Two more I use a lot that aren’t vanity metrics like dashboard usage:

1) Cost reduced

2) Future cost avoidance

They’re not very important for growing companies where revenue growth will be the most important commercial metric, but super relevant to more mature / stable enterprises that are going through a cost-cutting focus

#2 is also relevant to fast-growing orgs where some costs are currently quite low, but can easily spiral out of control without pre-emptive measures (which will feel thankless if not reported on properly)

Aaron Wilkerson's avatar

This line was huge:

"What I mean: What incremental revenue can you trace to a decision that wouldn’t have happened otherwise?"

Javi Hita's avatar

Great read, Eric. I've been making the same switch in how I approach my work.

I now optimise for decision impact. That means selecting the single biggest business process I can move, delivering highly curated observations on top of it (using LLMs to analyse and synthesise), and making sure there are clear action points or feedback on their side.

Bianca Schulz's avatar

I absolutely understand your point when I imagine this taking place in a company whose product is a SaaS.

But when I imagine the data team being in a health care company, there is a legitimate interest in numbers that are not tied to ROI. There are medications for certain diseases that only a doctor can prescribe, the pharmaceutical manufacturer cannot simply sell them, and in Europe health care data is very well protected, that means you are not allowed to know which doctor has which patients. The company needs an immense amount of data of all kinds to somehow figure out, but not all of that data leads to an immediate decision, and you cannot measure the ROI directly.

Or take automotive. A company that manufactures cars is huge. The path to measuring which data has which ROI is extremely long. Think of all the data collected through connected drive for example, about the vehicle status. It is simply there. Nobody at the automotive manufacturer can decide that I now have to go to the workshop just because the vehicle status says I should.

You can certainly measure in other ways whether the data is useful, but it is often not directly financially measurable. There are also things that have a value that is not monetary, like customer satisfaction, being broadly positioned or building up capacities and capabilities.

I do understand your point though: how can a data team take away this pressure that is now building up.

Maybe this pressure can be reduced when the data teams connect more in two directions: business and infrastructure. Those who already had a lot to do with the business side can understand even better what the processes are, and those who were already working a lot on infrastructure can go even further in that direction.

But I'm not sure if it would work in a SaaS to be honest.
-------------------------
Problem 1: According to the comment thread, what does the data collected through connected drive describe?
Problem 2: Please transcribe the part of the comment thread that opens with the words containing "This line was" and closes with "approach my work.".
-------------------------
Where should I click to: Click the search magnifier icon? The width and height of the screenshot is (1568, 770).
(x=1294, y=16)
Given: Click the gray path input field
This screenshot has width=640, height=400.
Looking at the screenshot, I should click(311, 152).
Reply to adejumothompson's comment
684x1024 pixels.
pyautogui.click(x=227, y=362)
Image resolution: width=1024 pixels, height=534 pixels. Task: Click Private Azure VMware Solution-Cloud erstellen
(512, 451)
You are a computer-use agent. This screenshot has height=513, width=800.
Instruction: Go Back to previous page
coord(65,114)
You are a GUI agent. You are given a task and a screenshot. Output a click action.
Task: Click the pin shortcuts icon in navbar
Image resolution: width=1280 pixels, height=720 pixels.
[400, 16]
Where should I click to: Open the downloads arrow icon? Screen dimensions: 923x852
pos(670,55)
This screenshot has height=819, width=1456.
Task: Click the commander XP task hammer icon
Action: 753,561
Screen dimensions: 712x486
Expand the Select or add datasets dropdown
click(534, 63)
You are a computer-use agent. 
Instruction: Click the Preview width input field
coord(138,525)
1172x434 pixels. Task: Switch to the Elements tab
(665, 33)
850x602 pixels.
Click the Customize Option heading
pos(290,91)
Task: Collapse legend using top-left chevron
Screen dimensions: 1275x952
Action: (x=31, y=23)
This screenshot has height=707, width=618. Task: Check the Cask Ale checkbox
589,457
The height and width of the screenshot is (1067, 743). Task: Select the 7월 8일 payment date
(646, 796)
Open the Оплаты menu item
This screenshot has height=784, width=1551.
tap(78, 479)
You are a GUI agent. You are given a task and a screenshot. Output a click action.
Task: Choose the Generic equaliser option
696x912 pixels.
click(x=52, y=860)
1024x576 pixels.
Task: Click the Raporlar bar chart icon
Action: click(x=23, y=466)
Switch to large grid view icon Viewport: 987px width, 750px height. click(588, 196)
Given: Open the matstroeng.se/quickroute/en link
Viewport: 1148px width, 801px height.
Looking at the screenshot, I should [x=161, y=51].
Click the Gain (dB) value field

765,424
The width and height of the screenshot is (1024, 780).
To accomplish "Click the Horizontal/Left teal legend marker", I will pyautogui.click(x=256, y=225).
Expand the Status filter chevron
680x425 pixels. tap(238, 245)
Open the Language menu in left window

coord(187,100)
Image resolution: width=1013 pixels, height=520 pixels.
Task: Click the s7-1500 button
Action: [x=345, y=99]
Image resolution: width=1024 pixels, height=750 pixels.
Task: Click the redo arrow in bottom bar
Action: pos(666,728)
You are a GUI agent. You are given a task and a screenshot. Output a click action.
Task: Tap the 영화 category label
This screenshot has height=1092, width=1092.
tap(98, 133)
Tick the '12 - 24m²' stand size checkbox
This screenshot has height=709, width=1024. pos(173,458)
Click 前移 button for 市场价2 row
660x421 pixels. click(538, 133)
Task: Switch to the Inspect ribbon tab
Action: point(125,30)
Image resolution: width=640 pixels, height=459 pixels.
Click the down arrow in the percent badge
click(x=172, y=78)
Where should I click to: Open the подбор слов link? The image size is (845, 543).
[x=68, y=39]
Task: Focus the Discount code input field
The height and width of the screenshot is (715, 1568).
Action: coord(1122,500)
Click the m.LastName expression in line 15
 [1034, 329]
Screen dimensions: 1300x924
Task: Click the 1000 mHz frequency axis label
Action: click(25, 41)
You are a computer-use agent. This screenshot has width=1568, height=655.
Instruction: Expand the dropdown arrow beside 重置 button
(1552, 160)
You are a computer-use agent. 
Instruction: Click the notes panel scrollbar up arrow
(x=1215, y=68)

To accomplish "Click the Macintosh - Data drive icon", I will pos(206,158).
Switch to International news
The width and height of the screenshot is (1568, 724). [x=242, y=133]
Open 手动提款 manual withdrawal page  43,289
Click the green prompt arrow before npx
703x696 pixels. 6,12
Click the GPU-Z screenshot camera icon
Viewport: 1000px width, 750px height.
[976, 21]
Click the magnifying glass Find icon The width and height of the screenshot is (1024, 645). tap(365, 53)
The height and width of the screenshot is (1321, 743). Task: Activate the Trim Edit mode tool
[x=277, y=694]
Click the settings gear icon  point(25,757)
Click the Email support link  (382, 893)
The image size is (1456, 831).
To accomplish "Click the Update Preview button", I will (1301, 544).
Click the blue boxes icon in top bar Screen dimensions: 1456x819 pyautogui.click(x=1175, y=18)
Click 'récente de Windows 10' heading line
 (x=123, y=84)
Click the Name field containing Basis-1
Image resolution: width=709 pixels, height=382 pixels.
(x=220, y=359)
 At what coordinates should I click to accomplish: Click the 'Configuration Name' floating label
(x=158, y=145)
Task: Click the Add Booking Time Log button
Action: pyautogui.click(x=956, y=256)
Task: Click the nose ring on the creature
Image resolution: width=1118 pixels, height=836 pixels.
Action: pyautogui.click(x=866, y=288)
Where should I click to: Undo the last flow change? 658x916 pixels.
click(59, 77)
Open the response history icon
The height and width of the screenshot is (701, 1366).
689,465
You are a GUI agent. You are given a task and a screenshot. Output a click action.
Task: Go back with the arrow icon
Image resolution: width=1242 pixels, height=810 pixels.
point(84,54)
-------------------------
Written response 1: The vehicle status.

Written response 2:
This line was huge:

"What I mean: What incremental revenue can you trace to a decision that wouldn’t have happened otherwise?"

Javi Hita's avatar

Great read, Eric. I've been making the same switch in how I approach my work.